In this article, we are going to see how to create a multi subnet cluster spanning across multiple subnets for lab purposes. Creating such an environment should help creating Availability groups simulating a far replica residing in a different Data Center (Subnet) acting as a disaster recovery site in your lab for learning/experimenting real world scenarios.
Let’s get into action, below is what we are going to setup for our lab purposes to simulate a multi subnet cluster environment and create an Always On Availability group.
- Two nodes (Replicas) residing in my production/primary Data center (Subnet 192.168.1.x) – Let’s say these two replicas are used for High availability, assuming we have low latency, since they are residing in the same data center (Probably in the same rack), I will set them up with Synchronous Mode with Automatic Failover
- Third node (Replica) sitting in my disaster recovery data center which is geographically dispersed (Subnet 192.168.2.x) – Assuming it’s connected over WAN and is used just for DR purposes, I would set this replica in Asynchronous Mode with Manual Failover
Again, It’s not mandatory to always setup near replicas with Synch/Auto mode and far replica with Asynchronous/Manual mode. That’s just an example what I would use in my lab environment when creating Always On availability groups to begin with.
So, what exactly do we need to be able to setup multiple subnets and routing in a lab environment using VMware Work station? Well, the answer is “ Routing and Remote Access “ in windows server. In my lab environment, I have a dedicated VM which acts like AD and DNS server (FYI, I use the same VM for provisioning my SAN storage as well). So, the very first step would be installing Remote Access server role by going to Add Roles/Features on my AD/DNS server.
Note: I have already created two custom networks in my VMware environment as shown below using virtual editor.
Also, I have created 2 network interface cards on this VM as shown below.
Once this is in place, go to server manager and navigate to new roles and features and select “remote access” as shown below.

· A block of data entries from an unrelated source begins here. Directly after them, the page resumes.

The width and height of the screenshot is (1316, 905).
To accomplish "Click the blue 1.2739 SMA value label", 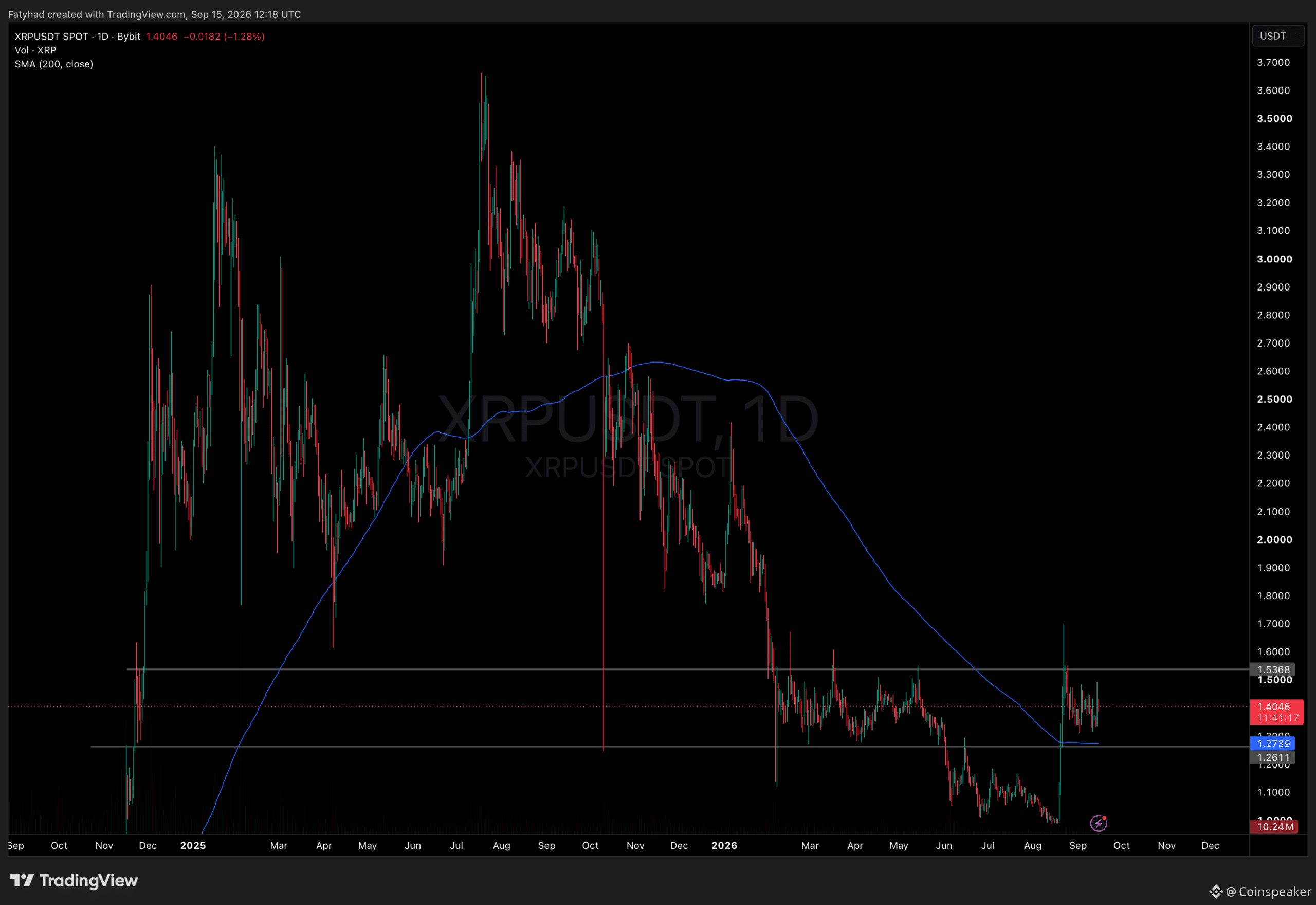I will tap(1273, 744).
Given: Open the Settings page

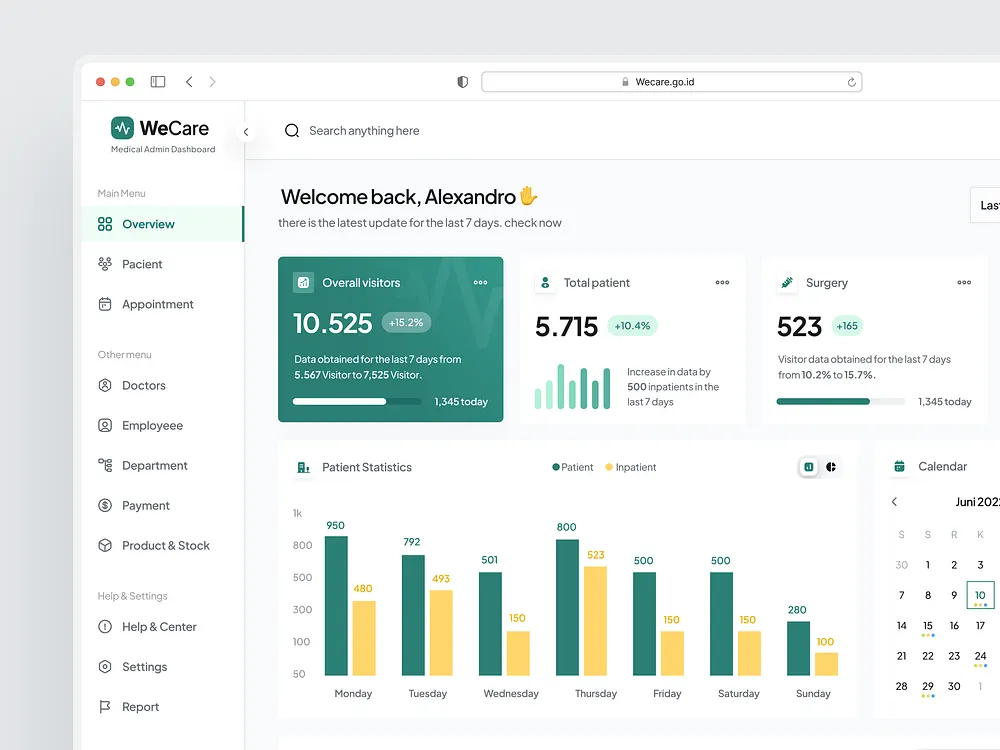Looking at the screenshot, I should 105,667.
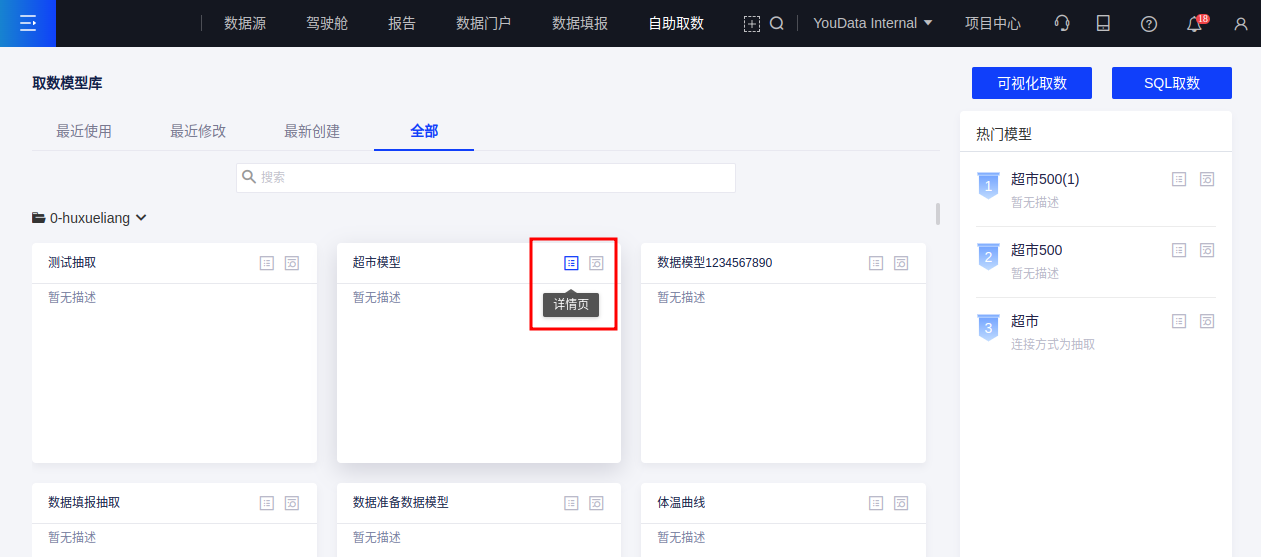Switch to the 最近使用 tab

tap(84, 131)
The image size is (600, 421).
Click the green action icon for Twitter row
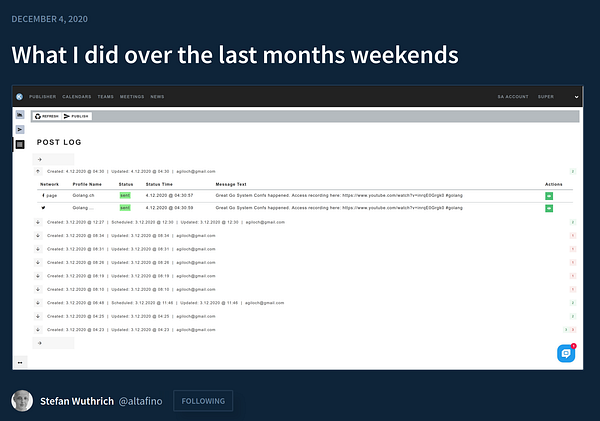tap(549, 208)
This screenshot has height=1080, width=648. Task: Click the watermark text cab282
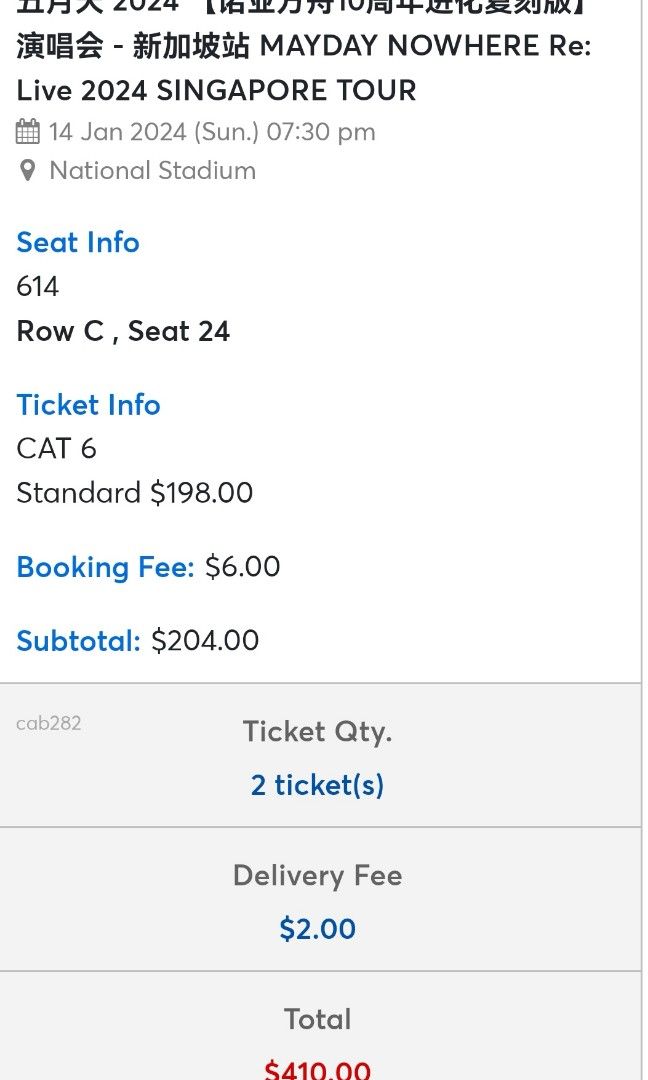(x=48, y=723)
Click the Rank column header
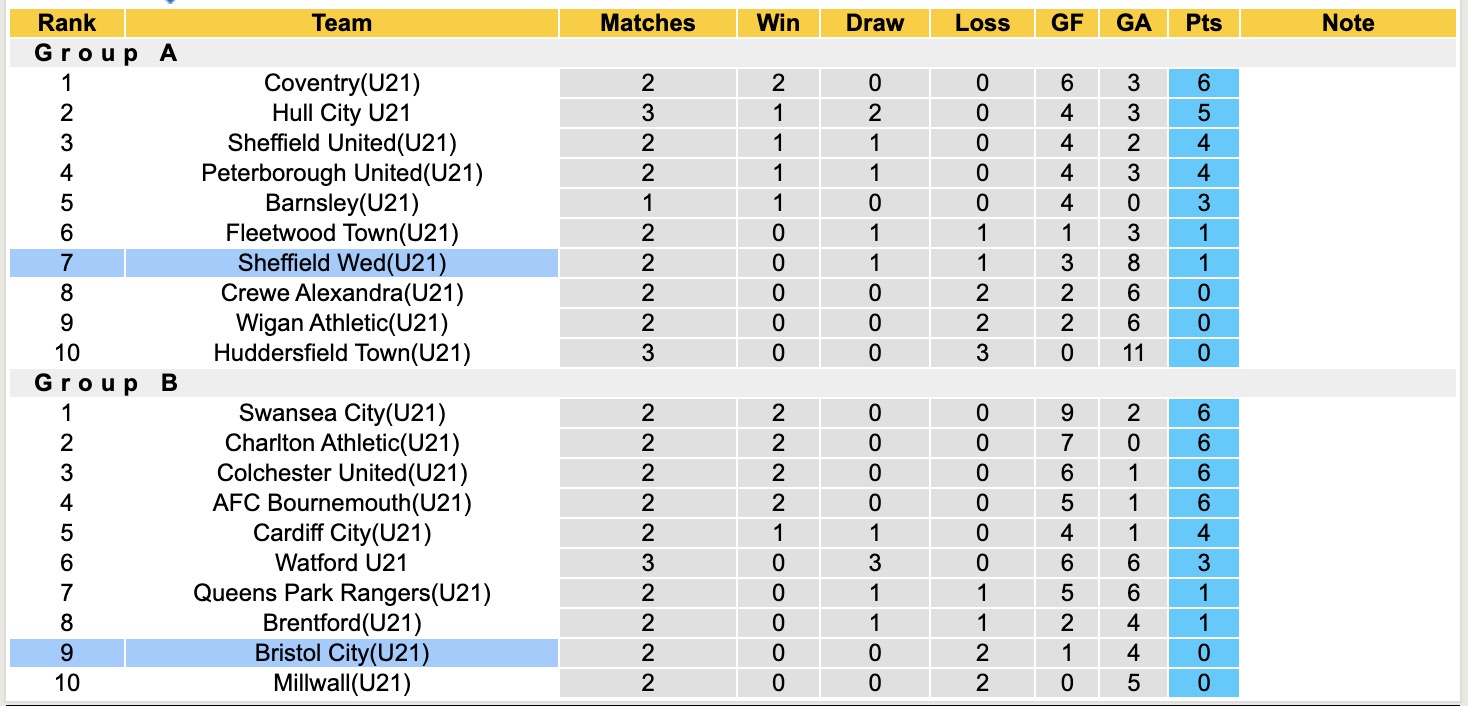The width and height of the screenshot is (1468, 706). click(67, 23)
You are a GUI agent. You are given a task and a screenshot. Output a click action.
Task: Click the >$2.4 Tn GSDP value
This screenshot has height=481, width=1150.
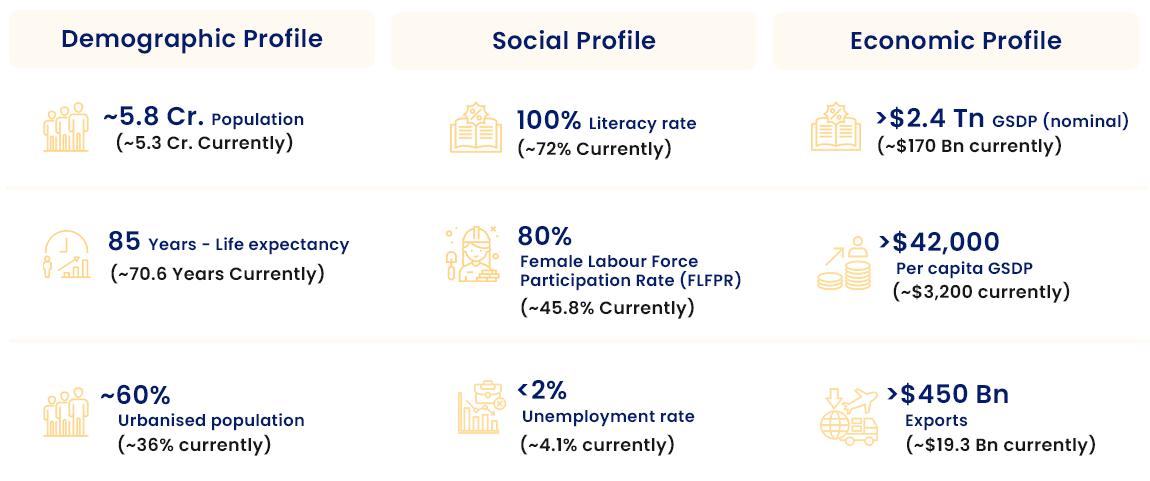[x=1002, y=120]
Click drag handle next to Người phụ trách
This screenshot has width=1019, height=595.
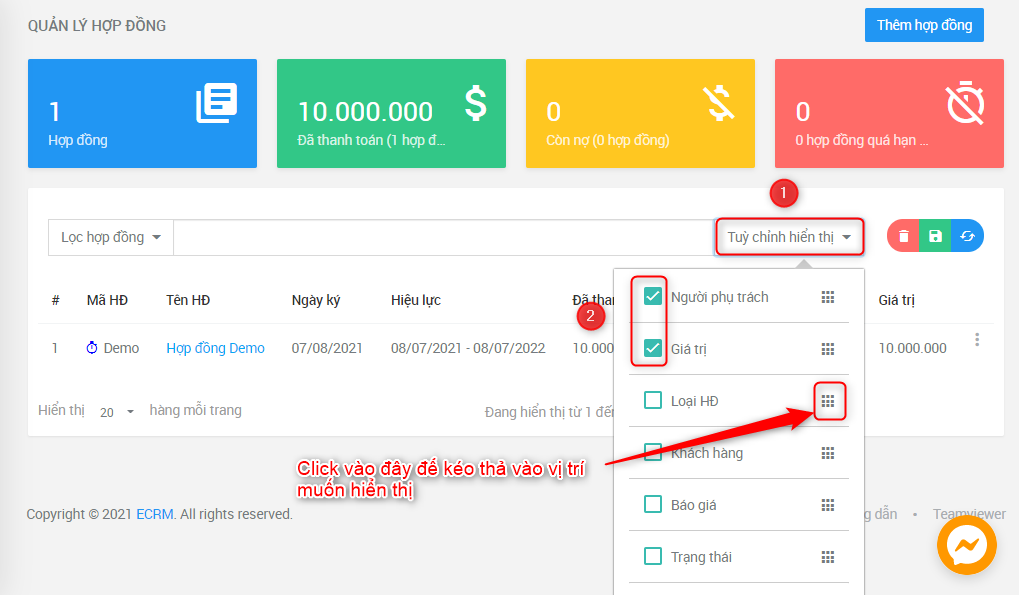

Now click the Next button three times and you should be seeing a window where you get an option to select “Routing” as shown below.
By doing so, DirectAccess and VPN will be automatically selected, click next twice and you get to below screen.
Again, all the required components are automatically selected by windows, just proceed to Next and finish the installation. After successful installation, I was able to search “Routing and Remote Access” as shown below from start menu.
Open Routing and remote access config tool; right click on the root node and select “Enable and Configure Routing and remote access” as shown below.
Click next and select custom configuration and choose “LAN Routing”.
Click Next , finish and start the service and you should see the screen below.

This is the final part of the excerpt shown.